Bis zu 90 Prozent der Menschen mit Adipositas leiden an obstruktiver Schlafapnoe, einer Erkrankung mit wiederholten Atemaussetzern im Schlaf, die besonders Männer betrifft. Anlässlich der Men’s Health Week (9.–15. Juni 2025) warnen Mediziner vor den gesundheitlichen Folgen und fordern Betroffene auf, Warnzeichen wie lautes Schnarchen und Tagesmüdigkeit ernst zu nehmen. Gewichtsreduktion kann die Symptome deutlich lindern.

Obstruktive Schlafapnoe bleibt oft unerkannt, obwohl sie das Risiko für Bluthochdruck, Herzinfarkt und Schlaganfall erhöht. In Deutschland sind 30 Prozent der Männer von einer behandlungsbedürftigen Schlafapnoe betroffen, doppelt so viele wie Frauen (13 Prozent). Adipositas, definiert als Body-Mass-Index (BMI) ? 30 kg/m², ist der Haupt-Risikofaktor. Fettdepots im Rachenbereich engen die Atemwege ein, was zu nächtlichen Atemaussetzern führt. Diese senken den Sauerstoffgehalt im Blut, erhöhen Blutdruck und Stresshormone und lösen Weckreaktionen aus, die zu Tagesmüdigkeit, Konzentrationsproblemen und erhöhtem Unfallrisiko führen.

Adipositas betrifft 21 Prozent der Männer und 18 Prozent der Frauen in Deutschland. Neben Schlafapnoe steigert sie das Risiko für Typ-2-Diabetes und bestimmte Krebsarten. Die Standardtherapie für Schlafapnoe ist der kontinuierliche positive Atemwegsdruck (CPAP) mittels Schlafmaske. Eine Gewichtsreduktion kann jedoch den Schweregrad der Erkrankung deutlich verringern, in manchen Fällen sogar die Notwendigkeit einer CPAP-Therapie beseitigen. Neben Ernährungs- und Lebensstiländerungen können medikamentöse Therapien bei BMI über 27 kg/m² den Gewichtsverlust unterstützen.

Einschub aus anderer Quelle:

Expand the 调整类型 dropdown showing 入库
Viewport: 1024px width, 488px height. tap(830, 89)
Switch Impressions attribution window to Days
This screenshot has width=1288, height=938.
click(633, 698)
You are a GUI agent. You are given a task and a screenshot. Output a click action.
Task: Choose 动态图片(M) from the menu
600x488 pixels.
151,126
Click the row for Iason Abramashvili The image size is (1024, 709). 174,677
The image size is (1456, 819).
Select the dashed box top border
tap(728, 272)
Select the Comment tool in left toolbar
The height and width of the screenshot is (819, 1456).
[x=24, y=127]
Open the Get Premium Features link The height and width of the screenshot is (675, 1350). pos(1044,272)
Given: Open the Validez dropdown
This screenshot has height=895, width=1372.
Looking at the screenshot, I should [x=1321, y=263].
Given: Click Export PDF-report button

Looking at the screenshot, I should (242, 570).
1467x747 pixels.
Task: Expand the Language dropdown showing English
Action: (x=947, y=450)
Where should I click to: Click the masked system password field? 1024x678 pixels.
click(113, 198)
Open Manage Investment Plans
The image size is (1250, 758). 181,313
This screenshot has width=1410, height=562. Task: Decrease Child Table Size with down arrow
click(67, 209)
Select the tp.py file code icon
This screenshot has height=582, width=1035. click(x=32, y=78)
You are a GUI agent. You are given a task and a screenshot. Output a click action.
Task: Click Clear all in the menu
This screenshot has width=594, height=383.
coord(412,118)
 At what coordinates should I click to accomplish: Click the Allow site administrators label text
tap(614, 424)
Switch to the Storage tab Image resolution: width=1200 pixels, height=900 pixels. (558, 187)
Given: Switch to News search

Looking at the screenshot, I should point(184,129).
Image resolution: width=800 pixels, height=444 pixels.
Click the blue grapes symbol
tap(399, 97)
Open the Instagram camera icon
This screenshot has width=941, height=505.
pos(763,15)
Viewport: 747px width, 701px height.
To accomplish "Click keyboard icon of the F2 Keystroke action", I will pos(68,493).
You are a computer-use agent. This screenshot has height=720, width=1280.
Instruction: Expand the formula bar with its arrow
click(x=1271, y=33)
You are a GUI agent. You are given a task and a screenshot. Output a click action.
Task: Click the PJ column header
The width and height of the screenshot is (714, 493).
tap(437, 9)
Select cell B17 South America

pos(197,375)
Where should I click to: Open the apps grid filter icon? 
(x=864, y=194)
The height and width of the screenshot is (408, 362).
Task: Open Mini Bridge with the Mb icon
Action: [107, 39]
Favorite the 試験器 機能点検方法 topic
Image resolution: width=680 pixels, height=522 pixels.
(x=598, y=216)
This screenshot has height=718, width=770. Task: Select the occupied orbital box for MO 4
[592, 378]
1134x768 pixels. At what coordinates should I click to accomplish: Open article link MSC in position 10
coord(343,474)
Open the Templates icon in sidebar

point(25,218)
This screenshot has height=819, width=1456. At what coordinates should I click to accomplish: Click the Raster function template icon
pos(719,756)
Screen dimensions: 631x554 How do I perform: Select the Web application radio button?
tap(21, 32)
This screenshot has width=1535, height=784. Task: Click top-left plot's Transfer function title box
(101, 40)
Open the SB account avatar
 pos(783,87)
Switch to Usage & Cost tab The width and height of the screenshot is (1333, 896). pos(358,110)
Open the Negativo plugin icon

Mediziner betonen die Notwendigkeit frühzeitiger Diagnostik. Symptome wie starkes Schnarchen, Atemnot im Schlaf oder Tagesmüdigkeit sollten Anlass sein, ein Schlaflabor aufzusuchen. Eine unbehandelte Schlafapnoe erhöht das Risiko für Herz-Kreislauf-Erkrankungen erheblich. Betroffene werden aufgefordert, mit Hausärzten über Adipositas und mögliche Schlafapnoe zu sprechen, um durch rechtzeitige Maßnahmen die Lebensqualität zu verbessern und schwerwiegende Folgen zu verhindern.